Top of Provided text

What you will be able to do
- Define somatic awareness, proprioception, and interoception as distinct but related sensory capacities, and explain what each contributes to the experience of embodiment.
- Identify Hanna’s three reflex patterns (green-light, red-light, trauma) in descriptions of posture, movement, and chronic tension — and explain the nervous system logic behind each.
- Explain sensory-motor amnesia: what it is, how it develops, why it cannot be resolved through stretching, and what pandiculation does differently.
- Distinguish between somatic practices (Feldenkrais, Clinical Somatic Education, Somatic Experiencing, Alexander Technique, Structural Integration) by their primary methods and theoretical emphases.
- Recognize when a physical complaint (chronic tension, restricted movement, unexplained pain) might involve somatic patterns rather than or in addition to structural pathology.
- Connect somatic patterns to psychological and autonomic phenomena — how chronic muscular holding relates to defense mechanisms, how interoception relates to affect, how autonomic states relate to trauma responses.
Prerequisites
- No formal prerequisites. The introductory curriculum is self-contained.
- Personal experience of attending to bodily sensation (even briefly, as in the opening exercise of the curriculum) is helpful for grounding the concepts experientially.

Bottom of Provided text
Top of Provided material

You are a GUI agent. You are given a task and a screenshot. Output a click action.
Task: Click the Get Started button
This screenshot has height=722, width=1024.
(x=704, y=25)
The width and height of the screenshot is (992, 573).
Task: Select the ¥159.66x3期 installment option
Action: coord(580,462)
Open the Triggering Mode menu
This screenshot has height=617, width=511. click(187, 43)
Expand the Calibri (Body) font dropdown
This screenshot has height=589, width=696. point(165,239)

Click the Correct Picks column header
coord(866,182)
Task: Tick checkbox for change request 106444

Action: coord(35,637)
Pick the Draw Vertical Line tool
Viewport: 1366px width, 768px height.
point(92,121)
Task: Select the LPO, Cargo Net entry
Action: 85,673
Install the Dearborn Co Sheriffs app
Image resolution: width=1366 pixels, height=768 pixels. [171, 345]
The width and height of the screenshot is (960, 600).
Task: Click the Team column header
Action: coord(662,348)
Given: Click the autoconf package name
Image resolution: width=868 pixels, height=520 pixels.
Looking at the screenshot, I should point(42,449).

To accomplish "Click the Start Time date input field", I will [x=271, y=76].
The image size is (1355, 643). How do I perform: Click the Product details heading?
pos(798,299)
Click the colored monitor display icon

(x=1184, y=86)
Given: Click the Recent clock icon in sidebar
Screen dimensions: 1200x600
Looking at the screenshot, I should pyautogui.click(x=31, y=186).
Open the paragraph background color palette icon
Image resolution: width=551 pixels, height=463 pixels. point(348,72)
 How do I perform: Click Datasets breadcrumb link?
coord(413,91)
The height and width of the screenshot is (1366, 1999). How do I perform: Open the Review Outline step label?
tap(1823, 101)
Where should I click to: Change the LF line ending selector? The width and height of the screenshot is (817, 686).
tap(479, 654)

Bottom of Provided material

(Exercise tasks):
(1) In the somatics curriculum overview, what are Hanna's three reflex patterns?
(2) Quote the stretch of the somatics curriculum overview from "What you will" through "pandiculation does differently.".
(3) Write what comes next in the somatics curriculum overview, starting after its last line.

(Responses in order):
(1) Green-light, red-light, and trauma.

(2)
What you will be able to do
- Define somatic awareness, proprioception, and interoception as distinct but related sensory capacities, and explain what each contributes to the experience of embodiment.
- Identify Hanna’s three reflex patterns (green-light, red-light, trauma) in descriptions of posture, movement, and chronic tension — and explain the nervous system logic behind each.
- Explain sensory-motor amnesia: what it is, how it develops, why it cannot be resolved through stretching, and what pandiculation does differently.

(3)
Reference documents
- Introduction to Somatic Awareness — the introductory lesson
- Somatics — the field overview
- Somatic Awareness — the full concept
- Interoception — the body’s internal sense
- Proprioception — the sense of position and movement
- Pandiculation — the somatic alternative to stretching
- Clinical Somatic Education — Hanna’s clinical method
- Somatic Experiencing — Levine’s trauma resolution approach
Scope
This skill covers recognition and conceptual understanding of somatic patterns. It does not cover:
- Performing somatic techniques (pandiculation, Feldenkrais lessons, SE sessions) — these require supervised practice
- Diagnosing musculoskeletal conditions
- Prescribing somatic interventions for specific complaints
- The full neuroscience of proprioception and interoception at the receptor level
Verification
You have this skill if you can: (1) notice and name a somatic pattern in a description of someone’s posture, tension, or movement (identifying the relevant reflex pattern and explaining the nervous system logic); (2) explain to someone why stretching does not resolve chronic tension and what pandiculation does instead; (3) distinguish between at least three somatic traditions by their methods and emphases; and (4) explain the connection between somatic patterns and psychological phenomena (defense mechanisms, affect, trauma responses) without collapsing one into the other.